The "Fletch" movies have always been the product of turmoil. I.M. Fletcher, a hybrid private eye and journalist, made his first appearance in Gregory McDonald's 1974 novel "Fletch," following the investigator as he looks into a shady but tempting offer from a fat cat billionaire. His big-screen debut came in Michael Ritchie's ("Bad News Bears") 1985 feature of the same name, starring Chevy Chase in the lead role of the loose adaptation; it was a box-office smash. Four years later, the sequel "Fletch Lives" saw Chase and Ritchie reprising their respective roles in a follow-up Roger Ebert once described as a "dispirited slog through the rummage sale of movie cliches."

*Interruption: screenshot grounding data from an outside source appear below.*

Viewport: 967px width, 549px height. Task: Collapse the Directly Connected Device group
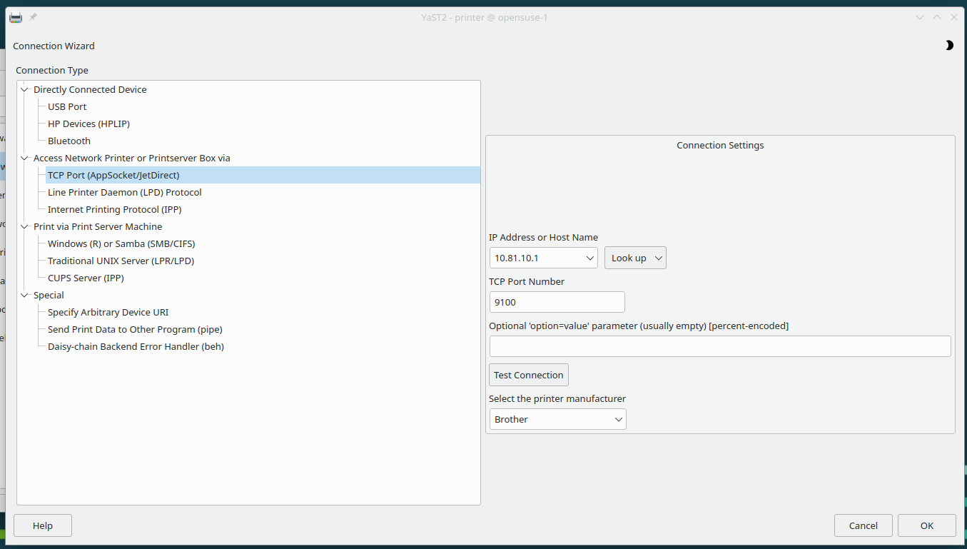click(x=25, y=90)
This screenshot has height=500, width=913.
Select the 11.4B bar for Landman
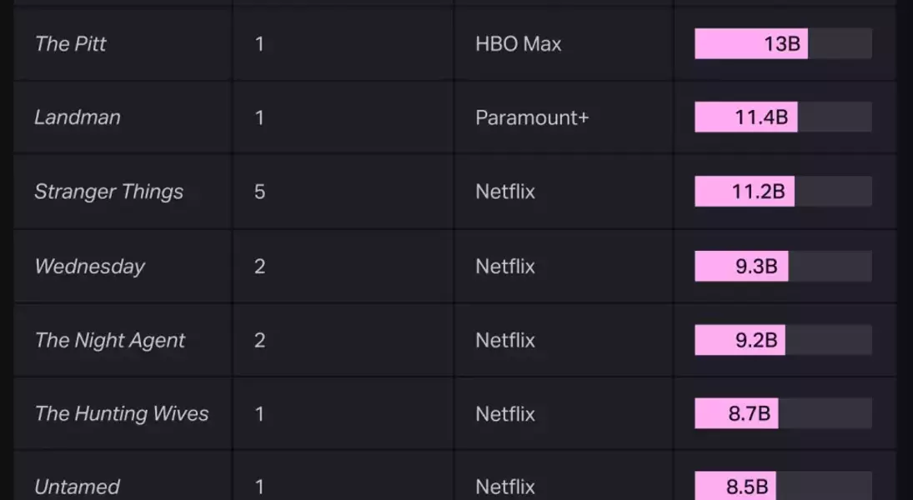point(746,118)
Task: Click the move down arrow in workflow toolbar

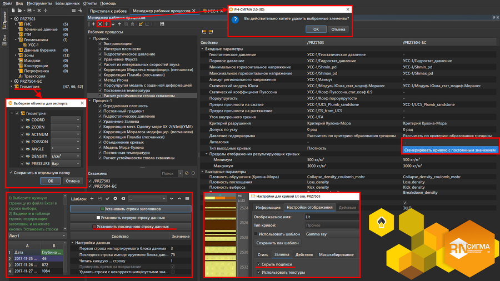Action: [x=113, y=24]
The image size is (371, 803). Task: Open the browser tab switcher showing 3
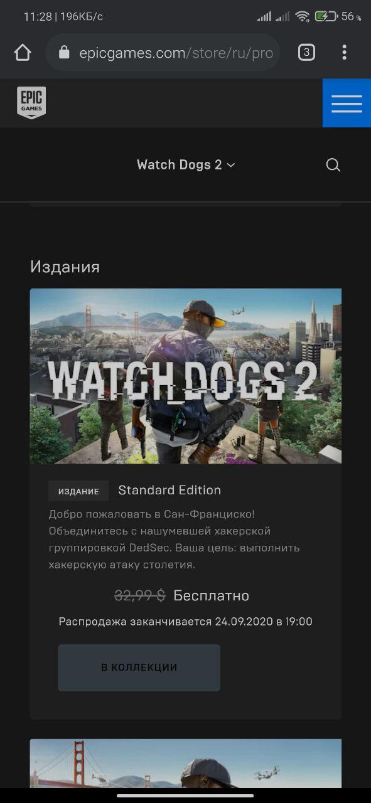point(306,53)
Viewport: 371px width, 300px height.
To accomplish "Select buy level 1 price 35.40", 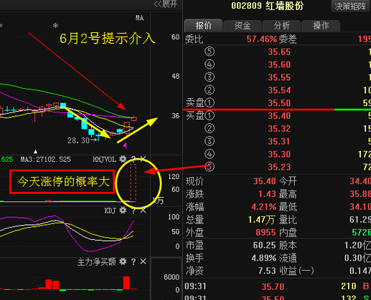I will coord(279,116).
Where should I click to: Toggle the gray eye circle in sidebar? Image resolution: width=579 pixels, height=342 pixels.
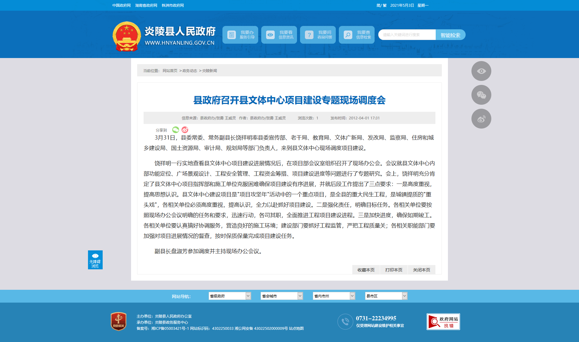[481, 71]
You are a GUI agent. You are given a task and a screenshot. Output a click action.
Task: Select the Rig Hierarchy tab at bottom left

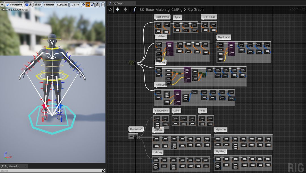pyautogui.click(x=12, y=166)
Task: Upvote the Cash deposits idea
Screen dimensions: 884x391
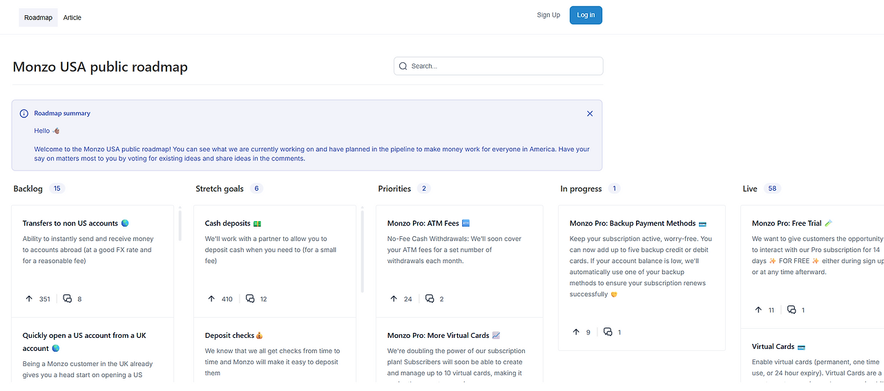Action: (x=211, y=299)
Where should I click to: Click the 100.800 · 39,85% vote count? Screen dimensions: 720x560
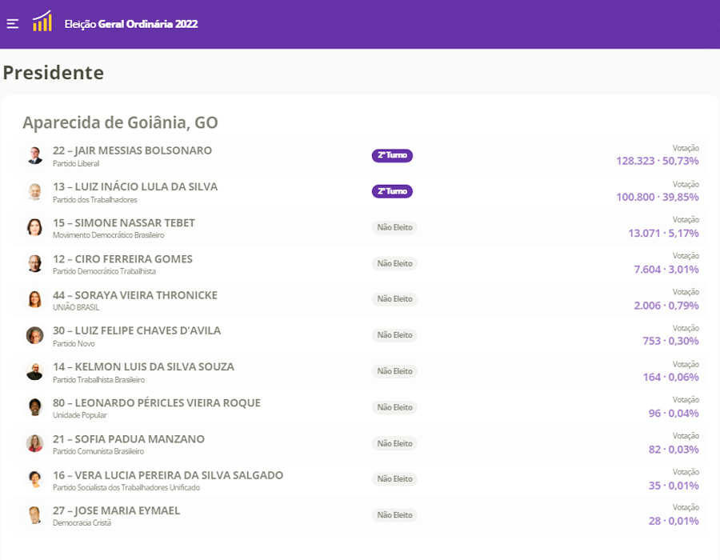coord(657,197)
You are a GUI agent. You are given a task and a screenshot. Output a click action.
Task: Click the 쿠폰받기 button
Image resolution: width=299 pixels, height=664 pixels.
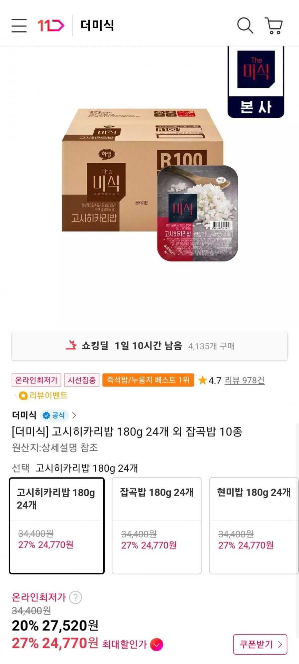(260, 644)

Since then, Fletch has undergone more iterations than his numerous implausible identities. The most talked about version is Kevin Smith's unproduced "Fletch Won," which he envisioned as a Miramax vehicle for "Mallrats" star and frequent Smith collaborator Jason Lee. Convicted sex pest and Miramax co-founder Harvey Weinstein demanded that the more bankable Ben Affleck star as Fletch instead, and the movie fell through. Subsequent contenders for Fletch include "Scrubs" star Zach Braff — working with "Ted Lasso" creator Bill Lawrence — and "Saturday Night Live" alum Jason Sudeikis — working with "Hot Tub Time Machine" director Steve Pink. "Mad Men" leading man Jon Hamm took up the baton in last year's "Confess, Fletch" after years of development hell, and its poor reception suggests that the success of the original movie relies on the simple maxim, quoted often on the first season of "SNL," "I'm Chevy Chase, and you're not."

According to the scuttlebutt in Nick de Semlyen's comedy chronicle book "Wild and Crazy Guys," very little of Andrew Bergman's "Fletch" script made it to the final cut of the movie.

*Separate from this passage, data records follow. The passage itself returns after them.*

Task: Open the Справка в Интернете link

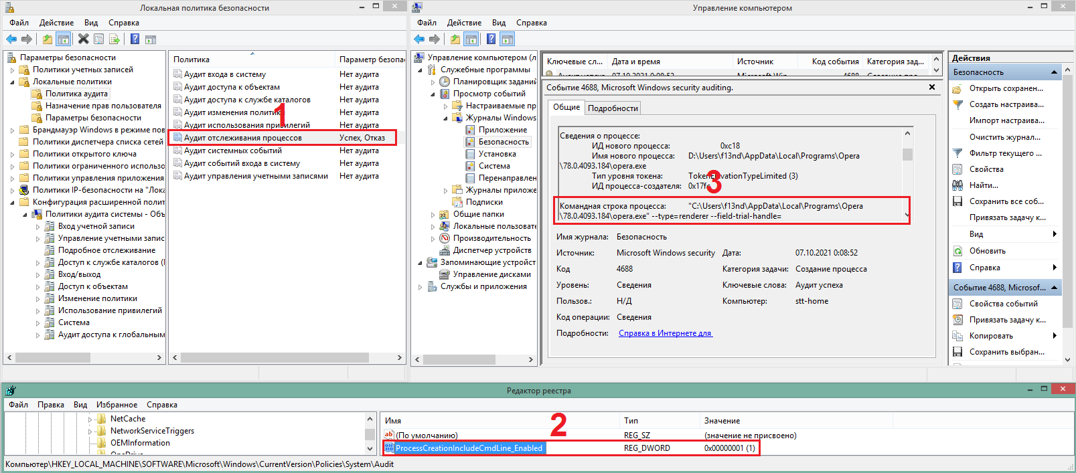Action: pos(665,333)
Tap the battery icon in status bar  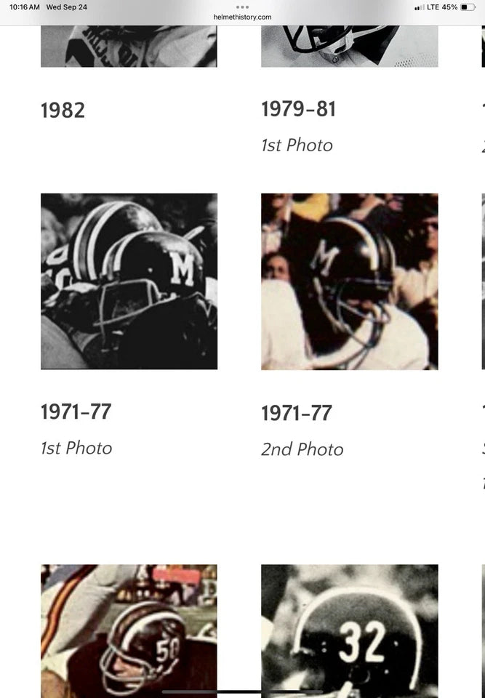[x=468, y=7]
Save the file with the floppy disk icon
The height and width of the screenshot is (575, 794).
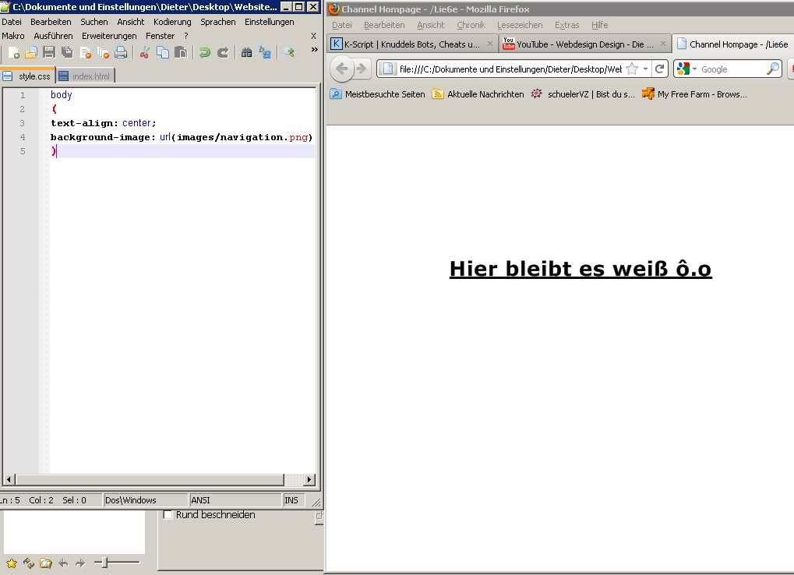49,53
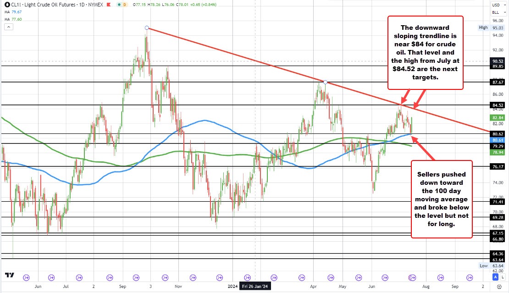This screenshot has width=509, height=293.
Task: Enable logarithmic scale with the L toggle
Action: click(503, 277)

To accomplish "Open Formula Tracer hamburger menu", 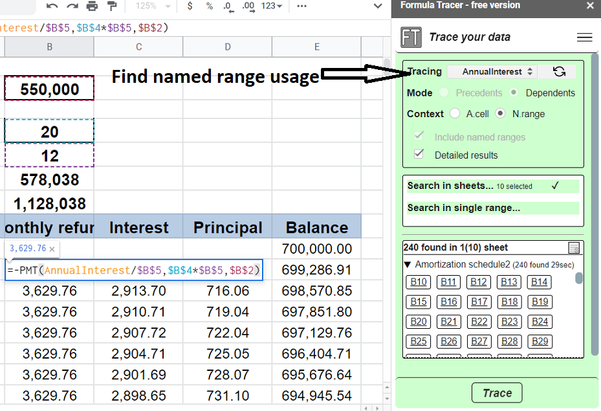I will (584, 38).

People Who Know Me Recognize My Lines.

Author Gregory Mcdonald was precious about the character he created, stamping a veto on Mick Jagger when the Rolling Stones frontman was under consideration for the title role in the late 70s. "I admire Mick Jagger," the author says in "Wild and Crazy Guys," "But he is not my idea of a young American male." When Chevy Chase — who was in his early forties at casting time — was thrown into the ring, Mcdonald liked him enough to overlook the 'young" descriptor of his creation. Amid securing the role, Chase would open up a telegram from the author in which he claimed to be "delighted" that the funnyman would assume the role of Fletch.

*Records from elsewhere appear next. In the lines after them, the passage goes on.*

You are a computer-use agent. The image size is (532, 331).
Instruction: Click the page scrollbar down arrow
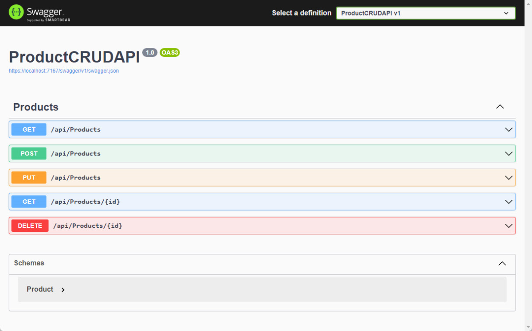[x=529, y=327]
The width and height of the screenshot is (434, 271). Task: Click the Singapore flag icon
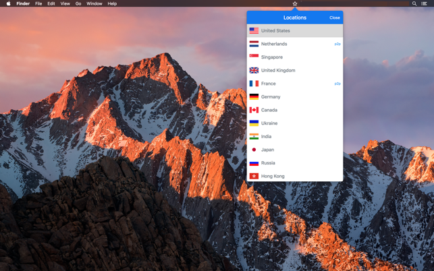(254, 57)
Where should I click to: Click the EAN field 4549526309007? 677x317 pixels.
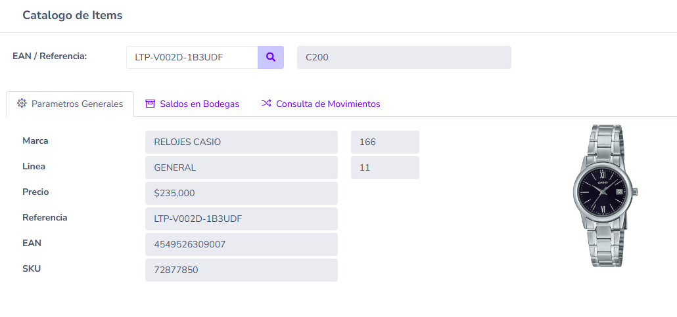pos(241,245)
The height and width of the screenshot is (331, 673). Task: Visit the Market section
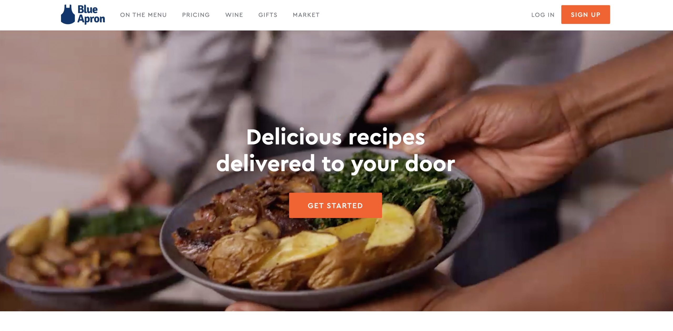click(x=306, y=15)
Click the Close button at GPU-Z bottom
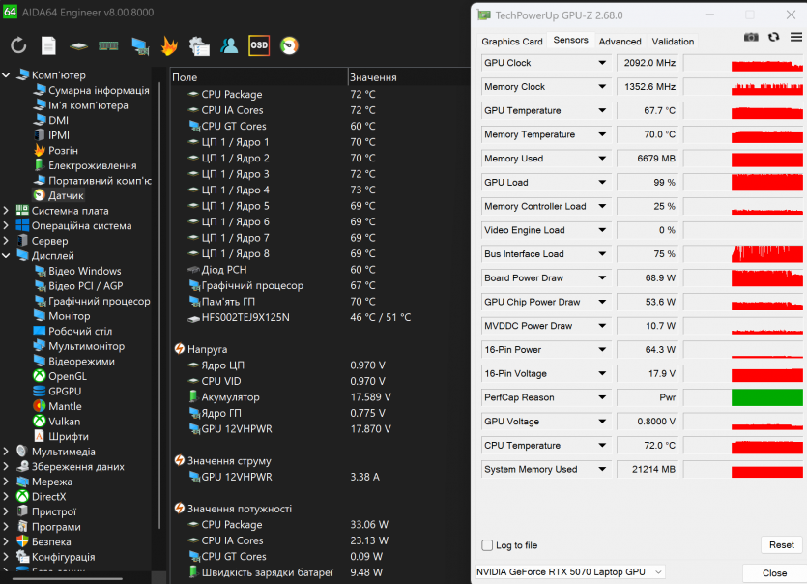The height and width of the screenshot is (584, 807). click(774, 572)
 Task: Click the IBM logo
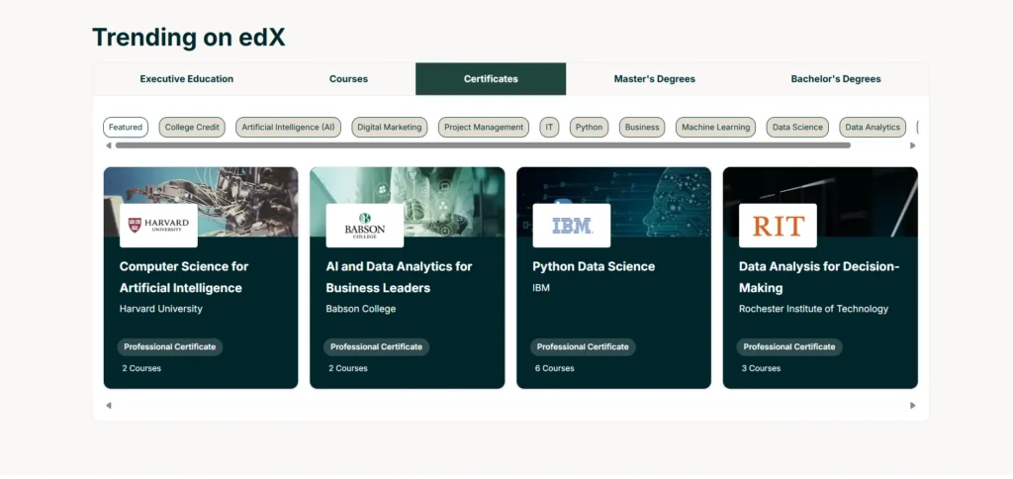tap(571, 226)
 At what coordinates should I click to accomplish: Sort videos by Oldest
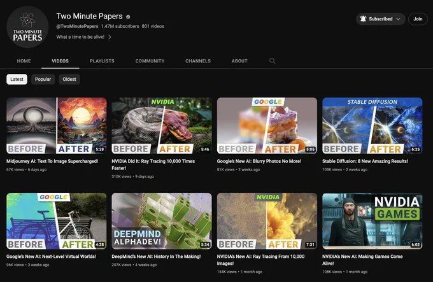[69, 80]
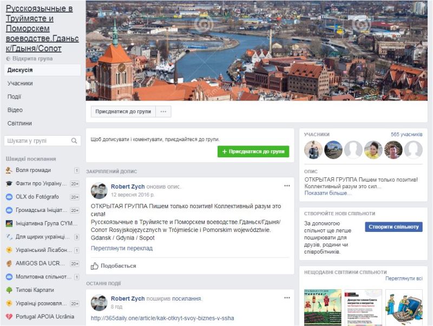
Task: Open options menu of the pinned post
Action: tap(287, 186)
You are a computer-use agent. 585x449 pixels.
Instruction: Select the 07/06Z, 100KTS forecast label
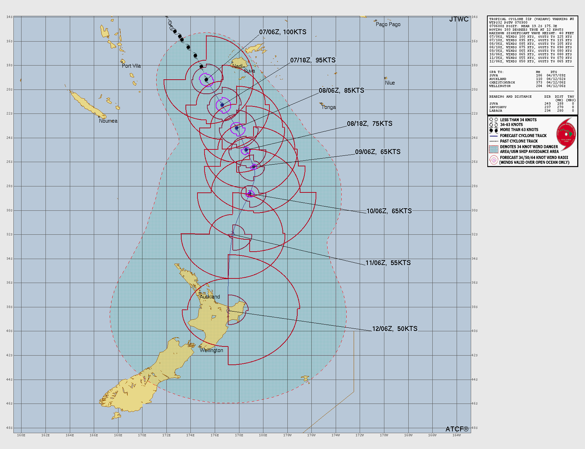point(282,32)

At the story's beginning, Fletch is clearly established as a journalistic maverick, hanging out with addicts in an attempt to locate the course of the beachside Los Angeles drug trafficking. Bringing both magnetism and a cheeky, acidic sense of humor, Chase was the ideal man to play the private eye as he navigates underbellies and hoity-toity parlors with extemporaneous ease and the kind of graceful pratfalls that got him a coveted "Saturday Night Live" spot on the cast. The book quotes Chase as calling Fletch "the kind of guy it's easy for me to play because he's almost like me."

While director Michael Ritchie was sensitive to his actors' need to improvise, screenwriter Andrew Bergman butted heads with Chase for much of production. On the film's publicity tour, the "Caddyshack" star would claim, "Andrew Bergman didn't write 'Fletch.' I wrote 'Fletch.' I don't take screenwriting credit because I don't need it. People who know me recognize my lines."

Those lines would often drown injustices with acidity: upon taking a kick to the groin, he quips "I feel like a hundred dollars," and he opts to "waive my rights" when a cop changes the Miranda Warning to include the right to police brutality. Straight-faced as he kept it, Chase's performance in "Fletch" was one of his funniest — no matter who wrote the dialogue.